A while back I commented on Steve Gibson’s posts at his site about the DDoS attacks on his site. Since then I have observed Steve’s efforts to stop the inclusion of raw sockets in Windows XP and the reaction by various forms of the media (as well as Microsoft) to his efforts. Now I don’t know Steve personally and as far as he’s concerned I don’t exist <g> so the following comments are not based on any personal knowledge of Steve or because I feel any partisanship towards him …

With that disclaimer aside <vbg>, what I’ve noticed about most of the responses to Steve’s pleas/campaign seems to be that it’s turning into a “my penis is bigger than yours” (or in this context I guess it is “my brain is bigger than yours” or “my knowledge is wider than yours”) sort of thing rather than an objective discussion of the issues.
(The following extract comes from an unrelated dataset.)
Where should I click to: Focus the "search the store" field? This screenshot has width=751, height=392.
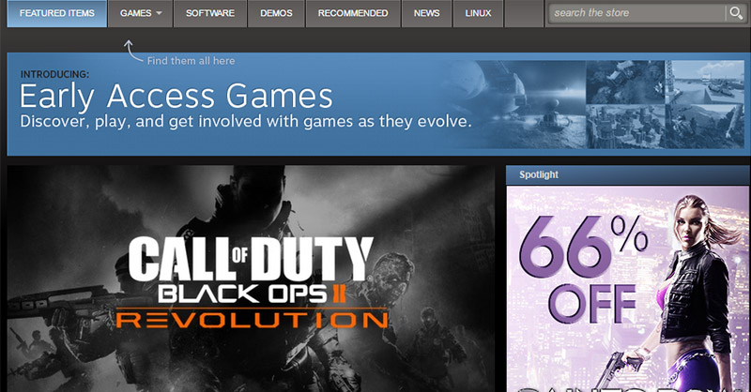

I have read two articles on the subject on The Register – here and here – and an couple of articles by Rob Rosenberger – the most interesting being here – and all they do is either call Steve Gibson loopy or say that he’s actually some sort of an agent of the Devil and that he’s saying that Linux is bad and MS is good because Steve happens to say that MS’s implementation of sockets was just right for a consumer OS. While they spout facts and say how Windows XP is not going to increase the number of compromised machines on the Net (which is basically true as long as XP’s security is abominably bad <vbg>), none of them really look at the core point that Gibson has tried to make.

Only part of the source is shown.